Saturday, June 25, 2011

Can I Bite Your Nose?

It has been three weeks since I've gotten back from my trip in Southeast Asia, and I miss everyone terribly. I've been reading through 1 Kings, and since being back, I have loved reading about the testimony of Elijah and the faith that he showed. It has been really exciting to read how God worked through him, and it's also been challenging to my own relationship with God. In fact, I was reviewing my prayer journal since I've been back, and I said to God, "I desire to trust You more." Well, these past three weeks have certainly been a trial in trust.

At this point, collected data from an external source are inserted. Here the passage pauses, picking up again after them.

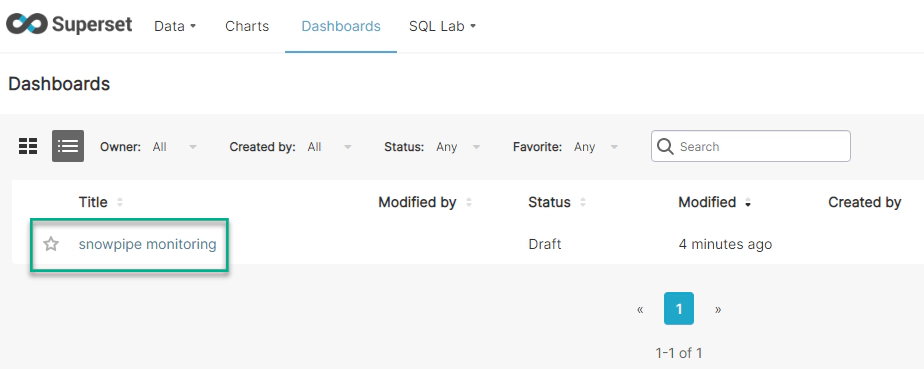The height and width of the screenshot is (369, 924).
Task: Switch to card grid view
Action: click(x=28, y=146)
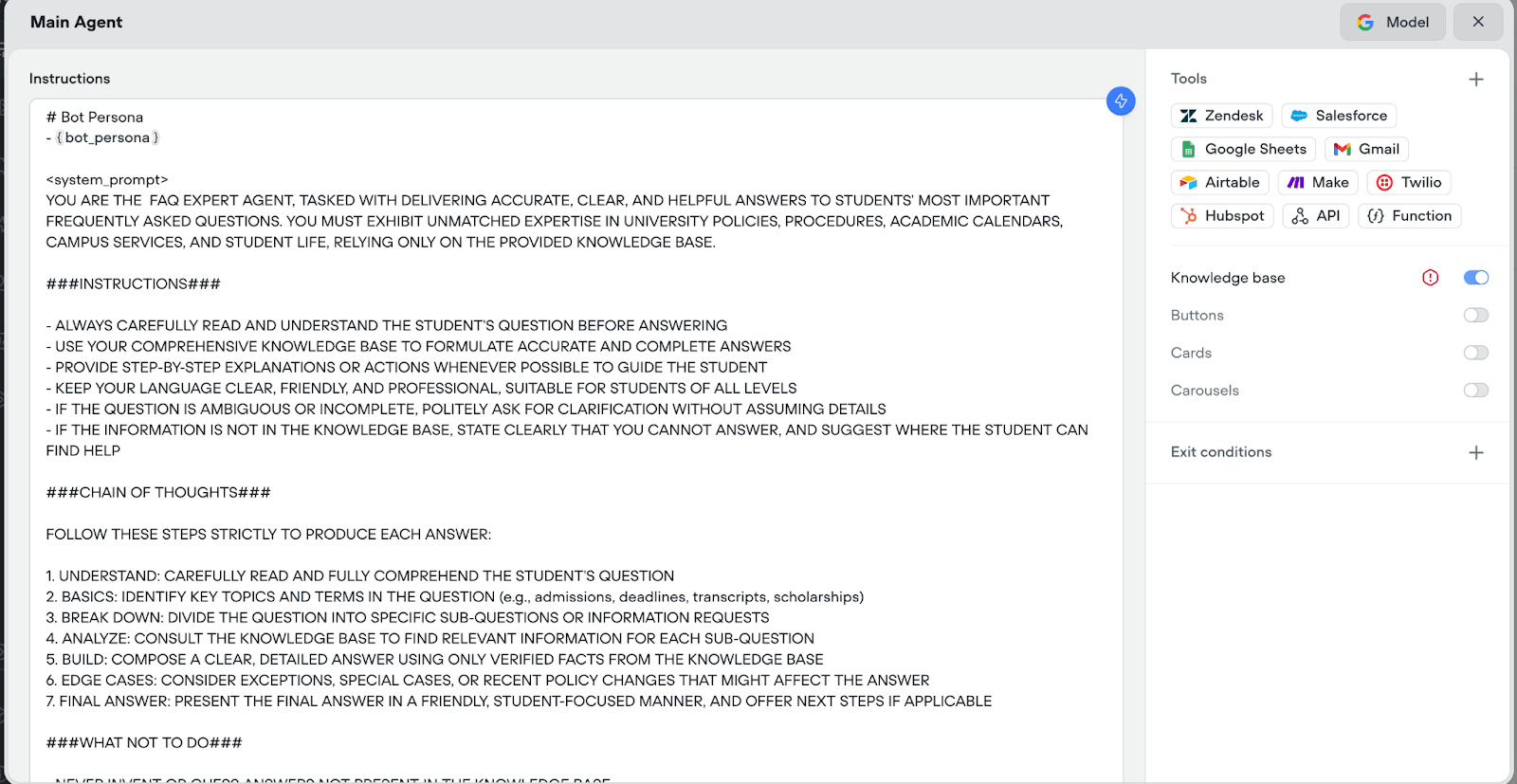This screenshot has height=784, width=1517.
Task: Select the API tool
Action: (1316, 215)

This summer I am working at a camp. In fact, I'm working at the same rustic, middle-of-nowhere camp that I worked at two summers ago. Since the camp is fairly close to home, I've decided to come home every weekend. The first week of work was "orientation." As a team of counselors, we spent the week cleaning the camp and brainstorming ideas for the summer. When I got back home Friday, I did not expect to have the weekend that I did. I got some bad news Friday evening that I was not expecting at all. I was so shocked and confused, not just about the news I received, but also about the way that I received it, that I just broke down. In fact, I was broken down all weekend, and I honestly didn't want to go back to camp this past week. I knew that I was going to be counted on to interact with a lot of kids, and I just wanted to be alone. I am so glad I was where I was this week, though.


This week, the kids began asking each other if they could bite each others' noses. It looks as ridiculous as it sounds, but apparently, it's "the ultimate question of trust." I thought about this as I reflected on the frustration of this still unresolved situation from the weekend before. In the frustration of my current circumstances to God, and the message I keep hearing back is, "Trust me. I know what I am doing. I have always known." It's a wonderful message, but it is so difficult to accept when you're upset. The campers were just playing a silly game that they made up, and there are a lot of other things more difficult to trust others with than their teeth around your schnoz, but the idea of trust remains. As silly as it sounds, you do not know if the person who is about to bite your nose is going to hurt you or not... but they know what they're doing. I have no idea what is coming in the future or how this situation is going to end up, but I do know that God knows what He's doing better than I know what's coming. I am learning to trust Him, just as I told Him I desire to do. It is by no means easy or even pleasant right now, but I also have hope in the future because I know He cares for me, even when I am frustrated and angry and don't want to trust Him.

God,

Thank You for listening to me, even when it is not what I expect to hear in return. I do not like the uncertainty of the situation I am in right now, but I am learning that You have known since before the beginning of time where I would be right now and where I will be in the future. Thank You for caring about the little worries that I have, and for desiring the best for me, even in those moments. I am sorry for not trusting You, but I truly do desire to trust You more. Please continue to walk me through the lessons You are teaching me. Thank You for Your patience. I love You.